* BEGIN *
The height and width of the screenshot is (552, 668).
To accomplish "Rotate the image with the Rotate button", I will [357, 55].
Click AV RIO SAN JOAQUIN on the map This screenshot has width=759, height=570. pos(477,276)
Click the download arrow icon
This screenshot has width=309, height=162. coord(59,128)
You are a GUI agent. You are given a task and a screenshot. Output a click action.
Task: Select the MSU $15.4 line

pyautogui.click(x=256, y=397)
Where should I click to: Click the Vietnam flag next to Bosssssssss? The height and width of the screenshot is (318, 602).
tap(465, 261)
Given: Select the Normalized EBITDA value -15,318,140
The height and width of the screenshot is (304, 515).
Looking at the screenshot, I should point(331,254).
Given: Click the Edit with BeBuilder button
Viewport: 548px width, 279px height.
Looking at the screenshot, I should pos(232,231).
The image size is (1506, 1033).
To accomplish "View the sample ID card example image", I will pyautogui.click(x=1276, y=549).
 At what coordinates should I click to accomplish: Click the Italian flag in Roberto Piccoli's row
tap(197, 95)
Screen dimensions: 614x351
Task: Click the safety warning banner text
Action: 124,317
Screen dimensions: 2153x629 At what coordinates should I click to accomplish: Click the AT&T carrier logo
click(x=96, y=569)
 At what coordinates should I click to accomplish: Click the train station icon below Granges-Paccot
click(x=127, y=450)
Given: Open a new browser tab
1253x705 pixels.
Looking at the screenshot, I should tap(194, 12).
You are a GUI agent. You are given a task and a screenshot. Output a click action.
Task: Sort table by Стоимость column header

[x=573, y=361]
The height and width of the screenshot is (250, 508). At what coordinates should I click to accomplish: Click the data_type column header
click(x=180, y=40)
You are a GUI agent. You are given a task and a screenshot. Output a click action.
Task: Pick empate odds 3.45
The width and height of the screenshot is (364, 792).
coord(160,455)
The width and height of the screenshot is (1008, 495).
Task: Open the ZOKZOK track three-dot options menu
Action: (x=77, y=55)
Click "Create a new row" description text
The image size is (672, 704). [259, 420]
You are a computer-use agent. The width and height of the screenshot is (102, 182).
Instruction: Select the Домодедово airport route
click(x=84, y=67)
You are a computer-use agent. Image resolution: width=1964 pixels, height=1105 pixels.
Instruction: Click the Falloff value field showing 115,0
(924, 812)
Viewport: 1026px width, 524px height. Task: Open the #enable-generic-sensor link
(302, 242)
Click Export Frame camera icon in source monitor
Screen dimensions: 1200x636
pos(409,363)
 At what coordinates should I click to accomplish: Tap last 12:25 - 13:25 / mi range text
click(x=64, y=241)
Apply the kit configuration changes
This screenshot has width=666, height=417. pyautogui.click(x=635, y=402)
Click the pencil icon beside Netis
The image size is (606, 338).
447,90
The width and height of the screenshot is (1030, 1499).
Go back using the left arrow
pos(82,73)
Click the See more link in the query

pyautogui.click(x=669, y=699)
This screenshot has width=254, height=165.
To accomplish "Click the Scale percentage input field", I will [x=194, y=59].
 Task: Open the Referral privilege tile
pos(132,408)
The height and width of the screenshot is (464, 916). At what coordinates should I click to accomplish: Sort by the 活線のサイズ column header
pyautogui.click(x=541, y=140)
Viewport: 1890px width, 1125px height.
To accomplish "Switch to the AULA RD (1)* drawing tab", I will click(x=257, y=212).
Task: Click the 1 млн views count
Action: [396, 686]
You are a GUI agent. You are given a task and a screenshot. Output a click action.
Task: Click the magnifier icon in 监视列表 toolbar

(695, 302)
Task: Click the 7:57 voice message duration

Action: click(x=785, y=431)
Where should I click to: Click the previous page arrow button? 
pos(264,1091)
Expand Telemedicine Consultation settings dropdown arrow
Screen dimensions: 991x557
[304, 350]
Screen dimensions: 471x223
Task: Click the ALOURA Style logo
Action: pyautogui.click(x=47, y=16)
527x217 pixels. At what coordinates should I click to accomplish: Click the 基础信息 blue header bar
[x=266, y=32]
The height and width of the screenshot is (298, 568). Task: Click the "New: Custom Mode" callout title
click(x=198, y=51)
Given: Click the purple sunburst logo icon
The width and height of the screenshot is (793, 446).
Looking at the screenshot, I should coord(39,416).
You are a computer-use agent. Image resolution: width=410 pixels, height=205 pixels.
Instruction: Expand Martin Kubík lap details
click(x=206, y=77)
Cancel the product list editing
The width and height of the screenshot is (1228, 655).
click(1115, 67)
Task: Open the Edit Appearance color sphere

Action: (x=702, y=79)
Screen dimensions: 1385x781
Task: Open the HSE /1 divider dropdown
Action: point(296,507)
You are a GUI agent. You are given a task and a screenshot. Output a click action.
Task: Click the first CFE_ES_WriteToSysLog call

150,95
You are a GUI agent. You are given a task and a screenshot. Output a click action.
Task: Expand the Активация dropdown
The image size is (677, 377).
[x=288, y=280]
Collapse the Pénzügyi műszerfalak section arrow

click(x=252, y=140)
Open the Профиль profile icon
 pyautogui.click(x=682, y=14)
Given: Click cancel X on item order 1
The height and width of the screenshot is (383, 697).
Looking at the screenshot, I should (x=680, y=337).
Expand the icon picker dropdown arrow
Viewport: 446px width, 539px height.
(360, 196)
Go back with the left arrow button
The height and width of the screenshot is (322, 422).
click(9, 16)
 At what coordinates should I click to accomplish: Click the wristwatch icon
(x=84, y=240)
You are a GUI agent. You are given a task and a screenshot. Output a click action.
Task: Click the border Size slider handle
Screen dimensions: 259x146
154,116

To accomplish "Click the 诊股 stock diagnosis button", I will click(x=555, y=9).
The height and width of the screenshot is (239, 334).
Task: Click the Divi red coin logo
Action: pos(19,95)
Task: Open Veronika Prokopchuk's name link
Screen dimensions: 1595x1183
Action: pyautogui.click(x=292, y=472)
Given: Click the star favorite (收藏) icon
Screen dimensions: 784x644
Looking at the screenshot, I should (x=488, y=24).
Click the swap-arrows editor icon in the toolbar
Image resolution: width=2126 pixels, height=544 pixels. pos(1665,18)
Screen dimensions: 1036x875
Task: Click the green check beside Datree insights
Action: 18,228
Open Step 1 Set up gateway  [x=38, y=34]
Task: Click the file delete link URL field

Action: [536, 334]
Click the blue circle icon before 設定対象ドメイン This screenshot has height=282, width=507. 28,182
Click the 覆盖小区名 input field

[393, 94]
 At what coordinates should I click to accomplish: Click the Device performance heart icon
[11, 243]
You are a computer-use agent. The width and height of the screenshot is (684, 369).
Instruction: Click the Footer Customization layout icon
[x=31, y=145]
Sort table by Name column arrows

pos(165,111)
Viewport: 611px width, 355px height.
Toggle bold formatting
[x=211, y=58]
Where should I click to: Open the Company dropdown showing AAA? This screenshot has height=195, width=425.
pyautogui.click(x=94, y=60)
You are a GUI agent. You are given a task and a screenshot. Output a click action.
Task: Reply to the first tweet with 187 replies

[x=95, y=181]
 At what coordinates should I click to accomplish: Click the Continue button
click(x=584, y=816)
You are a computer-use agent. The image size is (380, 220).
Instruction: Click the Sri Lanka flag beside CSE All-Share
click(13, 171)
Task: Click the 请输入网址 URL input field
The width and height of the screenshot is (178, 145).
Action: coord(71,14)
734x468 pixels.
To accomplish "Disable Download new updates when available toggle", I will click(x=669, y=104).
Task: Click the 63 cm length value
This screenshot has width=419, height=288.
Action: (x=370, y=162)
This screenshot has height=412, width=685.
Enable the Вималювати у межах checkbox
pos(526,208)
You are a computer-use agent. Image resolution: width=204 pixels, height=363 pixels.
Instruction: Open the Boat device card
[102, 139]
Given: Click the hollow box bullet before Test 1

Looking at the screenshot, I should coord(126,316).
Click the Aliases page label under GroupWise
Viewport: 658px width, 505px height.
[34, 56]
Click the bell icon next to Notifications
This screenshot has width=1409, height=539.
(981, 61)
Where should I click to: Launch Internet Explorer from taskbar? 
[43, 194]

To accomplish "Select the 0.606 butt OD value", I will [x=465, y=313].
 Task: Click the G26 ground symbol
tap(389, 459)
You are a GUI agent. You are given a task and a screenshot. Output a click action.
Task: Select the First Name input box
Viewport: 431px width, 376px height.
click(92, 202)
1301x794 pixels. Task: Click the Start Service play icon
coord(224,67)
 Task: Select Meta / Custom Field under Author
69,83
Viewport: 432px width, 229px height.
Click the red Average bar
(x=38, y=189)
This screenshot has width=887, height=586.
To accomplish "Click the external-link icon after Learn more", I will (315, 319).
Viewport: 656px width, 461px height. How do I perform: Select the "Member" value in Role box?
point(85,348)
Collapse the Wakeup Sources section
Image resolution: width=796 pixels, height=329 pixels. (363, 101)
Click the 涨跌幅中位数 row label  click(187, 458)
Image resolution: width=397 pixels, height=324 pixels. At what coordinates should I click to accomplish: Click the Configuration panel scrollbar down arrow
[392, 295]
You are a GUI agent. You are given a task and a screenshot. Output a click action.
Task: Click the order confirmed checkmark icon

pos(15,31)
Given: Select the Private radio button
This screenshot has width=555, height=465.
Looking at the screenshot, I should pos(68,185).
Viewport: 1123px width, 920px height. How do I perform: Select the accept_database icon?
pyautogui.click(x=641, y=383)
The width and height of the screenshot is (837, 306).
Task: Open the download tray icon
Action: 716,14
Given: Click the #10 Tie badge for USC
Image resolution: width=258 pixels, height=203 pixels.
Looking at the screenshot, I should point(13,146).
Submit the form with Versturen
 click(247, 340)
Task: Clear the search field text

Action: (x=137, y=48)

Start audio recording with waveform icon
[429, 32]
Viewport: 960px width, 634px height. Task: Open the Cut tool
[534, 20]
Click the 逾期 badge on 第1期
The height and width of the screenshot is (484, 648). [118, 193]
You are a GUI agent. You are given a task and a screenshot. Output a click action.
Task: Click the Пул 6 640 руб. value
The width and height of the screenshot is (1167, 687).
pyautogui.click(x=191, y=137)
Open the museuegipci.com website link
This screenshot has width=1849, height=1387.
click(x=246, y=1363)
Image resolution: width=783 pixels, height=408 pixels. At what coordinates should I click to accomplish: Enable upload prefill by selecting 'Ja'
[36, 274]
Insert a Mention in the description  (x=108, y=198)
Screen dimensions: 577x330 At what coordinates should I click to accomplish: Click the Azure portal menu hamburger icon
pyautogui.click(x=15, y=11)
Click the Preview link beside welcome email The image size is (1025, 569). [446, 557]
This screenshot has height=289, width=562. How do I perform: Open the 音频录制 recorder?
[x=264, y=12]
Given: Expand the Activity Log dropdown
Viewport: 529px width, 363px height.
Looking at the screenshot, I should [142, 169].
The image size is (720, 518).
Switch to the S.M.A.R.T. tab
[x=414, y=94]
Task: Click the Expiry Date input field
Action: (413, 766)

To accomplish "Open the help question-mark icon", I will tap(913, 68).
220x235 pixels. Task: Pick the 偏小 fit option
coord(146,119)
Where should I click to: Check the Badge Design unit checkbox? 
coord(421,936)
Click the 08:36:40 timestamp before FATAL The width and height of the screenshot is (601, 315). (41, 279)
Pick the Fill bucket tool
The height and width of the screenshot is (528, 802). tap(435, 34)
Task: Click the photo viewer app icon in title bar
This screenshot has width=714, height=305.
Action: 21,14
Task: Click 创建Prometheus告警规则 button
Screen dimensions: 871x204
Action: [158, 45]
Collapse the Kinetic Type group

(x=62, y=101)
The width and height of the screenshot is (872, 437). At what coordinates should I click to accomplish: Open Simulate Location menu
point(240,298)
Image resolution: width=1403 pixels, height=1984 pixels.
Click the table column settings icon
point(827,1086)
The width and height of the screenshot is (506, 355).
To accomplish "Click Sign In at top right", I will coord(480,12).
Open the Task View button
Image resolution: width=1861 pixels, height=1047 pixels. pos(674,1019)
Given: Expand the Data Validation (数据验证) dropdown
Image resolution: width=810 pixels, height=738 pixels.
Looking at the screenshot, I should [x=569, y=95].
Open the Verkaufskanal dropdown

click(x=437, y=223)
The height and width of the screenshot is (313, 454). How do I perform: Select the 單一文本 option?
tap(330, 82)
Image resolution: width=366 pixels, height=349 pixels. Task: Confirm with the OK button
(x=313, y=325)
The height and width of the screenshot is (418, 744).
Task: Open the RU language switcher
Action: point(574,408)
* END *
> [WRITTEN REQUEST]: Identify every line in the items above that contains the word "button", and copy each of those lines in full.

> [RESPONSE TO THE EXERCISE]:
To accomplish "Rotate the image with the Rotate button", I will [357, 55].
Given: Click the Edit with BeBuilder button
Where should I click to: Click the previous page arrow button? 
Go back with the left arrow button
To accomplish "Click the 诊股 stock diagnosis button", I will click(x=555, y=9).
 At what coordinates should I click to accomplish: Click the Continue button
Given: Select the Private radio button
Task: Click 创建Prometheus告警规则 button
Open the Task View button
Image resolution: width=366 pixels, height=349 pixels. Task: Confirm with the OK button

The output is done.